» **TASK DETAILS**: How many lines in the data below contain the string "using", counting only matches with the same uppercase and lowercase letters? Tally them and reply with the number alone.

» **SOURCE RECORDS**:
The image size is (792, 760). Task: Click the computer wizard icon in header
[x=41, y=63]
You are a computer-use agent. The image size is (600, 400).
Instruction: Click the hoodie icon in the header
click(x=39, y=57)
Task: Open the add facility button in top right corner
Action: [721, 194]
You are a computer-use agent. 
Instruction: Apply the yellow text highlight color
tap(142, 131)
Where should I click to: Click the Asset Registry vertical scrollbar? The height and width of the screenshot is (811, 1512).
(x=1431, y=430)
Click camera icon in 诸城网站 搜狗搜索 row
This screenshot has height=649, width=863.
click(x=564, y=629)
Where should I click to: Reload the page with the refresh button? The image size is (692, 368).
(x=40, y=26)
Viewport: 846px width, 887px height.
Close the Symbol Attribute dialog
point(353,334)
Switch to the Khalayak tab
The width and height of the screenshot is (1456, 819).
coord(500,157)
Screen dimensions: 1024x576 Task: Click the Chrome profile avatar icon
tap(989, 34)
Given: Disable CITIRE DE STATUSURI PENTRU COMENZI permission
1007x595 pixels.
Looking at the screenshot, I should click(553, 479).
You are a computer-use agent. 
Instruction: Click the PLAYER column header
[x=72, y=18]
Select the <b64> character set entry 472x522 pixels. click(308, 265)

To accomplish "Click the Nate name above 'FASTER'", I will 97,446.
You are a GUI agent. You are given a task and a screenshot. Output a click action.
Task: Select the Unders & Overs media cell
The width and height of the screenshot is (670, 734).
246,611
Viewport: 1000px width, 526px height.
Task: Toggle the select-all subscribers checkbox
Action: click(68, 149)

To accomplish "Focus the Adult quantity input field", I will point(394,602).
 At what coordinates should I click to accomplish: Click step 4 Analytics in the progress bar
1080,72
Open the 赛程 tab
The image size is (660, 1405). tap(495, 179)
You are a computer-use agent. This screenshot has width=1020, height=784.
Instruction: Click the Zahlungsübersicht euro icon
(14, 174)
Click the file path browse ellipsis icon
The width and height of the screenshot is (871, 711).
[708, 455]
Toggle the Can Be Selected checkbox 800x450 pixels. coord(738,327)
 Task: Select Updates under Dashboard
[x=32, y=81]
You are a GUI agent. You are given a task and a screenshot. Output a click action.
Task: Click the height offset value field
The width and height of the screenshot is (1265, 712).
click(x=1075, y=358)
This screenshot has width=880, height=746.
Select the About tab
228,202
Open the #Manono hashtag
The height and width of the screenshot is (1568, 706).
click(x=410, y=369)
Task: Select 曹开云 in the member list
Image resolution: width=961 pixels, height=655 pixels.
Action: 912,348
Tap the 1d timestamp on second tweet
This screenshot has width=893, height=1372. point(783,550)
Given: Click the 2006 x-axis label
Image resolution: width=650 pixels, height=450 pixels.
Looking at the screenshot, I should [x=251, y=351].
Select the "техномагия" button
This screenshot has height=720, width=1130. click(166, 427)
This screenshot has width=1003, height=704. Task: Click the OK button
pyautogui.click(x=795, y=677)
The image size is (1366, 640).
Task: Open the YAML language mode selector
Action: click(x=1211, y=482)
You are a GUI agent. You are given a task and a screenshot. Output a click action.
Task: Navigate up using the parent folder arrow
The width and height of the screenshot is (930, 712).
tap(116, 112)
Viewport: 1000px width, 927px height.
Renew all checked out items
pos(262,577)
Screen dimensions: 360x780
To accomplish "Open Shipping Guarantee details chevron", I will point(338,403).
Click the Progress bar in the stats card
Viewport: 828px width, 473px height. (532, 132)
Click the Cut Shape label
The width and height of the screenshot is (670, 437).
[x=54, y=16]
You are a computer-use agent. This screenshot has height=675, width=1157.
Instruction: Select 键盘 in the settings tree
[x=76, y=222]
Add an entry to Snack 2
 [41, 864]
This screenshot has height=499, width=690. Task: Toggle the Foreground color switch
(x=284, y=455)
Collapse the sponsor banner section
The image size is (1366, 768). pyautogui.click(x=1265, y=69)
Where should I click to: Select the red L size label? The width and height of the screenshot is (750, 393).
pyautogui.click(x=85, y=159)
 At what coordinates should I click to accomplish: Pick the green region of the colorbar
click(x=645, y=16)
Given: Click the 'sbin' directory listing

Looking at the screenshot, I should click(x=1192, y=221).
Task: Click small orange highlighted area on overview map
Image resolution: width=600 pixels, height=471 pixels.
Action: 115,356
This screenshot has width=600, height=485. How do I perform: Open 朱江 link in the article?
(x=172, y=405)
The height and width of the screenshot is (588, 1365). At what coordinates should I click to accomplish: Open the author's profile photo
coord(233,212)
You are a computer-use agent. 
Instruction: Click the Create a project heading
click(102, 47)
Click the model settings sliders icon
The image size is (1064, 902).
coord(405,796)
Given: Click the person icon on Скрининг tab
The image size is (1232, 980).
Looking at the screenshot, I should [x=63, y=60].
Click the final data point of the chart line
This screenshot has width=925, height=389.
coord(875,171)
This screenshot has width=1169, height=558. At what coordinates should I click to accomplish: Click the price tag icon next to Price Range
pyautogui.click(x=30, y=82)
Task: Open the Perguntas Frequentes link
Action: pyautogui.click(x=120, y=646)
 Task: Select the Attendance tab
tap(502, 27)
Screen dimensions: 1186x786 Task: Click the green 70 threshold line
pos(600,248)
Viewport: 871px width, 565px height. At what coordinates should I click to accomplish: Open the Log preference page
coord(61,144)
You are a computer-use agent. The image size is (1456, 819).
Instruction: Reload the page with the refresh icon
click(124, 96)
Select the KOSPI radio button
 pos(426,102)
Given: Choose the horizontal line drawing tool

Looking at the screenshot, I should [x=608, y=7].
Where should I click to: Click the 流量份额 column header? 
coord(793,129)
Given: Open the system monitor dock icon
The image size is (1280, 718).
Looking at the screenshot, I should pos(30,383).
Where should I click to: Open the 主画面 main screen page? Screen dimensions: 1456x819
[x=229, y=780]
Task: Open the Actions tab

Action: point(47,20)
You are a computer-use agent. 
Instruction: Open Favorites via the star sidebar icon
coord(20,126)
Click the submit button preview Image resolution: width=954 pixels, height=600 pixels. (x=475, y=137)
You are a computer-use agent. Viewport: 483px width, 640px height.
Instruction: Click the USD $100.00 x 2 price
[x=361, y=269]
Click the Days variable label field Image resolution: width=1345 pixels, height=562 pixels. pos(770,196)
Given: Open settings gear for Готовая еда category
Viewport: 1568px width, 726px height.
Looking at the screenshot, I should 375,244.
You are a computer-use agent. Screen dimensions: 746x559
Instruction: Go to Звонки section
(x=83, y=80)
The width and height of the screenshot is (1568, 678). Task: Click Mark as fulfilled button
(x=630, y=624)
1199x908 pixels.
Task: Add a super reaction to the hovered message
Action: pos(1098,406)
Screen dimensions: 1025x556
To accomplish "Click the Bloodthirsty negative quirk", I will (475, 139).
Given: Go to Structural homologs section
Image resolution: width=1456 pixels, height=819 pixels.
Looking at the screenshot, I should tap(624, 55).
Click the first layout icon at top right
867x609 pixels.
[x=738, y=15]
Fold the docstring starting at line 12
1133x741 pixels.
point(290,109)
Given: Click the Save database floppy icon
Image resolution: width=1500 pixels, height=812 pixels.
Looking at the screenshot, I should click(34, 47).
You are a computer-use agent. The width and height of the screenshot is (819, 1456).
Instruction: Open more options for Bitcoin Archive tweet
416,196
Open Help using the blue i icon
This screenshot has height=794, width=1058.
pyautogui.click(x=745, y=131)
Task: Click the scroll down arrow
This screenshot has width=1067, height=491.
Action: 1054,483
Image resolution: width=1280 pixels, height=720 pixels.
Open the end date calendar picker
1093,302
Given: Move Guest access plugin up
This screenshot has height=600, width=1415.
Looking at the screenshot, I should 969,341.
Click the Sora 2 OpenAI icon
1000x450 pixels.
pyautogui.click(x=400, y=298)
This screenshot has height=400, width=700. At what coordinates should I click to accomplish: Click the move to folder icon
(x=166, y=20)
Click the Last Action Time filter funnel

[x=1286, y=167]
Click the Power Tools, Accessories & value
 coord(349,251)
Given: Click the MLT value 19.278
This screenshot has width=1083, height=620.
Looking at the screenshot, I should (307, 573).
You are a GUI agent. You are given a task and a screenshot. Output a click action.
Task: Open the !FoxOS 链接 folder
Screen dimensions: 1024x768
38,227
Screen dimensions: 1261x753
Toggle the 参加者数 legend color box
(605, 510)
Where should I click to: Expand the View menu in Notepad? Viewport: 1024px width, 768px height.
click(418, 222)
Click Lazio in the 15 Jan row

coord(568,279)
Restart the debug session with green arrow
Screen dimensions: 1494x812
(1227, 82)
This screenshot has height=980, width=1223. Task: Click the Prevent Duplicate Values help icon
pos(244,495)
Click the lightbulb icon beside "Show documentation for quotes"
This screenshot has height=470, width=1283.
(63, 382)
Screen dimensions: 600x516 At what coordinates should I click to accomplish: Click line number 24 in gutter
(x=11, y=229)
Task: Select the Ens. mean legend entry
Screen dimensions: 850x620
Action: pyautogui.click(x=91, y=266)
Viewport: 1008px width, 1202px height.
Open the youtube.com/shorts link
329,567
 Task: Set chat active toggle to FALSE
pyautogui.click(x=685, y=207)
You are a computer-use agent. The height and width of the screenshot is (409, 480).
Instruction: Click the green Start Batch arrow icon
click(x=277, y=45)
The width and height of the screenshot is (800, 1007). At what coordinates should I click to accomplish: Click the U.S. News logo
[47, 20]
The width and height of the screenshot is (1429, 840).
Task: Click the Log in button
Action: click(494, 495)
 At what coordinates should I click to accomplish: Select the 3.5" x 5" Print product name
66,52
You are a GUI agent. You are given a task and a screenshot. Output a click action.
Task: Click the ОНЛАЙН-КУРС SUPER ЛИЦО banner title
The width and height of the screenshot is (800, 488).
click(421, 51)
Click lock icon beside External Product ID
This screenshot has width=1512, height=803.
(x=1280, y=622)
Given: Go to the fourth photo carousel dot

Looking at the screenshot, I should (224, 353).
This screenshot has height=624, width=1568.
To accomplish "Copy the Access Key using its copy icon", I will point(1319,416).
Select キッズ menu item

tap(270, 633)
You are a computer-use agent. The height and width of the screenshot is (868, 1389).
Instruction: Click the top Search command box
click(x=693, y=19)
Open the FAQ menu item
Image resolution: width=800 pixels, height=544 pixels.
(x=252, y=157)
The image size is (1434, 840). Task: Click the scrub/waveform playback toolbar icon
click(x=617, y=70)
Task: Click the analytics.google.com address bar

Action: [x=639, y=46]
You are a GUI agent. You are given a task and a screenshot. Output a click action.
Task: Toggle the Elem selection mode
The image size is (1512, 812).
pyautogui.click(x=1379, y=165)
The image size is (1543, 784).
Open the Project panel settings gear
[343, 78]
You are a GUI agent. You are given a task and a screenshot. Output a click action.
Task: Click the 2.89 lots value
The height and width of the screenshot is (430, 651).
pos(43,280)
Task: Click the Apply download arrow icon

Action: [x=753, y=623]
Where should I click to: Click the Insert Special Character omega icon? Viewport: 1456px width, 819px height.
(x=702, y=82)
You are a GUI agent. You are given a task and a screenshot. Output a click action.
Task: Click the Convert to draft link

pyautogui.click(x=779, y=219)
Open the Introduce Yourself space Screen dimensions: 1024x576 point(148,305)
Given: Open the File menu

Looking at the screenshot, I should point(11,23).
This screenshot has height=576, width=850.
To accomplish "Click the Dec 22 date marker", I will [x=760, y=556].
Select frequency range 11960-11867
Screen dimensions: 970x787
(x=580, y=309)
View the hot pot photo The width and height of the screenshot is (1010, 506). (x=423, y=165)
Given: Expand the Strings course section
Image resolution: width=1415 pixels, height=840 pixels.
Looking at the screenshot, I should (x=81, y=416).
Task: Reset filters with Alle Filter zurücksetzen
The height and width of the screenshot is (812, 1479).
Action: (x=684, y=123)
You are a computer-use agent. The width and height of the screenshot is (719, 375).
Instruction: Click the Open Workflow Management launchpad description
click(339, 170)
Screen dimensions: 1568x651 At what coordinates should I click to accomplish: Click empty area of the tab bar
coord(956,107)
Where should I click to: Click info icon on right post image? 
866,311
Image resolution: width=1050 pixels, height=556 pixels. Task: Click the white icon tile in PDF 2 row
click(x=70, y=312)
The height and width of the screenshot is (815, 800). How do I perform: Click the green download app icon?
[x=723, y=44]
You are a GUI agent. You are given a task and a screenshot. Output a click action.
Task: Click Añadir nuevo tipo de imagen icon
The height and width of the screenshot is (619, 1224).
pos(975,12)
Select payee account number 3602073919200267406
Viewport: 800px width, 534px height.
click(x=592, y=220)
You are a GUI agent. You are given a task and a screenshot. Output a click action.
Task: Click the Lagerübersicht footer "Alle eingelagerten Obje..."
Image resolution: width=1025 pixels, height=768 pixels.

» **RESPONSE BELOW**: 3